An increased likelihood to click/engage is based on very real user recognition principles, ones that can drive up traffic and search rankings. In turn, since network feeds and search results pages both aggregate content and, indirectly, experiences – each serving them up in their own way, of course – they can show us different cues and conventions that work most effectively today.

Memes, anyone?

“Memory Recognition and Recall in User Interfaces” (article first link in paragraph above) calls out three factors critical to recognition:

– Practice (here we can call this user “training”)
– Recency
– Context

It’s no coincidence that these are critical to SEO AND social. Context is obvious. It’s the digital “place” you find yourself in as a user, which analytics ties to bounce rates and SEO to keyphrases/keywords. Then there’s practice. To keep harping on the numbered-list example – it’s that tried-and-true titling that instantly informs me of the context I’m in. And from recency – an obvious factor for both SEO and social – comes design trends and the many reasons to keep both your content and experiences fresh and current.

3) And finally… SEO and social work better together.

Let’s start with SEO. As Google’s algorithms have evolved over the years to make the ranking process more natural (i.e., attuned to actual human users’ experiences) and thus SEO more equatable to “better UX,” optimizing your site has become more a question of how real users find, and interact with, the stuff they need. Rather than mechanically peppering your content with keywords, you focus on an experience that serves up content and meets user needs in a compelling way.

So an effective holistic SEO approach makes the experience familiar and approachable, it keeps the task simple and to-the-point, it ensures content is fresh and relevant.

SEO-social “synergy”

Sound like a good approach to your social media strategy as well? It’s no secret that the relationship can be synergistic and cyclical.

What we’re all wondering (as the search results show) is how Google’s SEO ranking factors are affected by social signals like likes, tweets, sharing, re-posting etc. Some factors are pretty obvious but important: things like virality and sharing on social media, for example, can impact brand presence and authority via increased citations/linking.

The key to social signals? Understand your users.

But it goes full circle. It’s critical that you get how SEO and UX together impact social media – and that users practice defined search-recognition behaviors to socialize with your brand.

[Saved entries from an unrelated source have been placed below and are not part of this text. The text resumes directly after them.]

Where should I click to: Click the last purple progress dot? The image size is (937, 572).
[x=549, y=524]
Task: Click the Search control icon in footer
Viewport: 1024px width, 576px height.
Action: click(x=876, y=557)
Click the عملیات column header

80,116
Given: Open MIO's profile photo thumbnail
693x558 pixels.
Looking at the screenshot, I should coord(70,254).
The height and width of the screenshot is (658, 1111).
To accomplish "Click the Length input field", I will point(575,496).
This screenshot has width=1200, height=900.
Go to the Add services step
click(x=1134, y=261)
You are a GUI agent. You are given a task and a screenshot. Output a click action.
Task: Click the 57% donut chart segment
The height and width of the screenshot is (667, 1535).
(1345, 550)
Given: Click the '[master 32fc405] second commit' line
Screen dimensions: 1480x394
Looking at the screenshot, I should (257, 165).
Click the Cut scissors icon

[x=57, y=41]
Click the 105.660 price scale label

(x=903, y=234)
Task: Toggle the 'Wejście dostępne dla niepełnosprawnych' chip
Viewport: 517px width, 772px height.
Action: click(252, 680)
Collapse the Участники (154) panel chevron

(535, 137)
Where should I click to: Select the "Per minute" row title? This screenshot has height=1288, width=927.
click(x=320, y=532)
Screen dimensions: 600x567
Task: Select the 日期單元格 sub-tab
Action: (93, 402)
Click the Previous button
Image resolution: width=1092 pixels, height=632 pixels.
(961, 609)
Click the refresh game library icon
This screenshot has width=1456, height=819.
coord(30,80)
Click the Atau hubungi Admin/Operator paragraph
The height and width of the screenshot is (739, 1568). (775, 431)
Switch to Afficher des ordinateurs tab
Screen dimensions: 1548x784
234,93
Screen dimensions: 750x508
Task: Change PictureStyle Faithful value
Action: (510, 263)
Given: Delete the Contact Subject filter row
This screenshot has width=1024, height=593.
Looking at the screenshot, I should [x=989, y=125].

Relevancy’s #1: just think about what you’re most likely to tune out in a Facebook or Twitter feed, for example, and then what’s most shareable. Like effective SEO, engaging social content first relates most effectively to the experience I expect to have as a user. The experience itself comes next.

Although these aren’t SEO “tips” per se, I hope the analysis is helpful as you 1) strategize ways to reach out to your digital base, 2) locate new audiences and customers, and 3) understand how SEO & social can work cohesively to impact your brand’s online presence and authority.

What have you found in your own work?